Airborne transmission also seemed be the culprit in a poorly ventilated restaurant in China, researchers concluded.
Airborne spread is a frightening idea, because it would add to the challenges of curbing COVID-19. But just as expert opinion has shifted to accept the disturbing reality of asymptomatic spread, it seems to be shifting on airborne transmission.
“Many of us have claimed its relevance from very early in this pandemic. It was real then. It is real now. Period. We all benefit if we acknowledge this and act accordingly,” tweeted Richard Corsi, an indoor air quality researcher and engineer at Portland State University who endorsed the WHO letter.
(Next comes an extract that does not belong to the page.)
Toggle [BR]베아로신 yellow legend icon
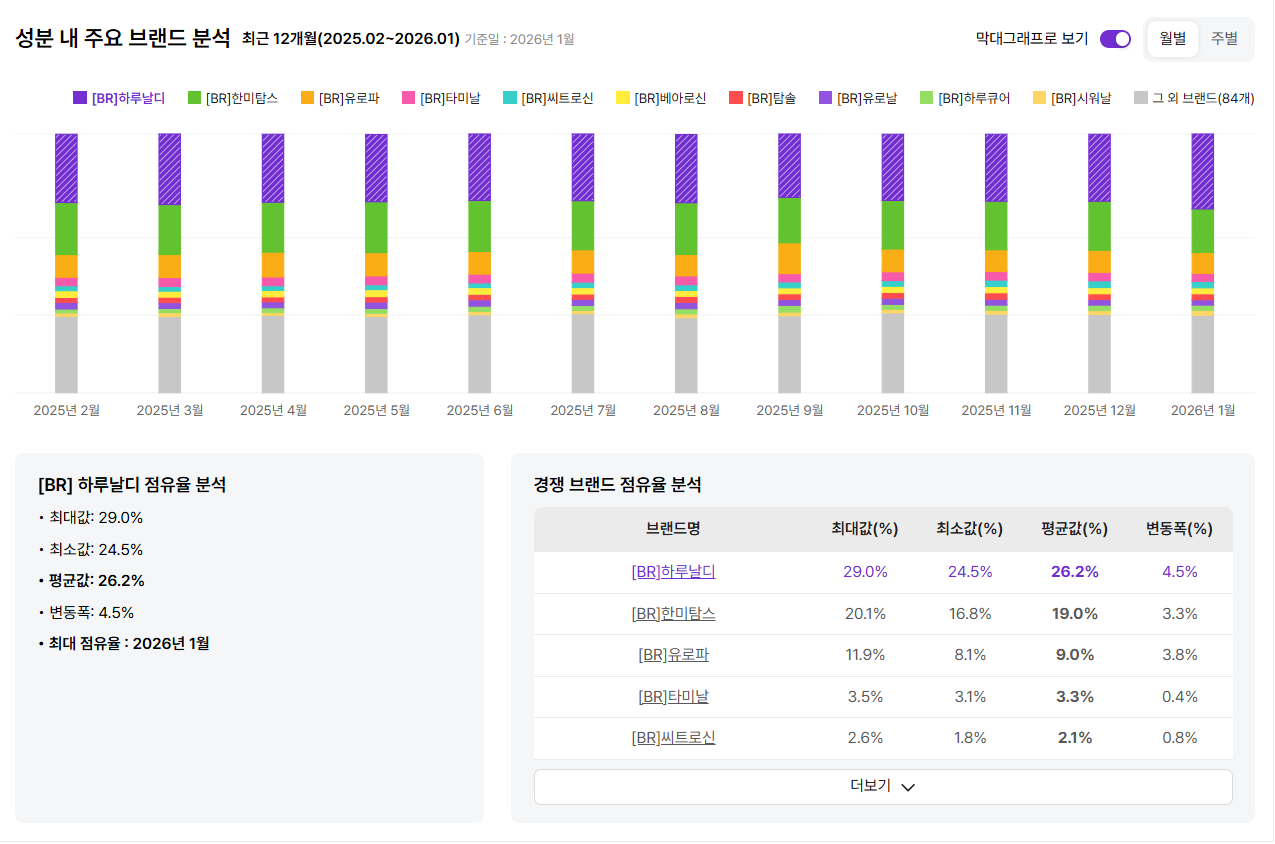click(622, 98)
” ‘Airborne’ does not mean clouds of virus roaming the streets, coming for you like the body snatchers,” tweeted Linsey Marr, a civil and environmental engineer at Virginia Tech who endorsed the letter to the WHO. “There are simple things we can do to lower the risk of transmission by aerosols.”
Among those things: Whenever possible, be outdoors for gatherings or events because studies show transmission outdoors is uncommon. Wear a mask when you leave home or have visitors. Open windows to improve ventilation.
Of course, some risk-reducing measures are anything but simple. Schools, dorms, office buildings, churches, nursing homes—anywhere that large numbers of people live or meet indoors—are already struggling with the standard precautions of social distancing and masking.
Now, the airborne transmission experts say, other measures should be considered, such as upgrading heating and cooling systems, installing powerful air filters and germicidal ultraviolet lights.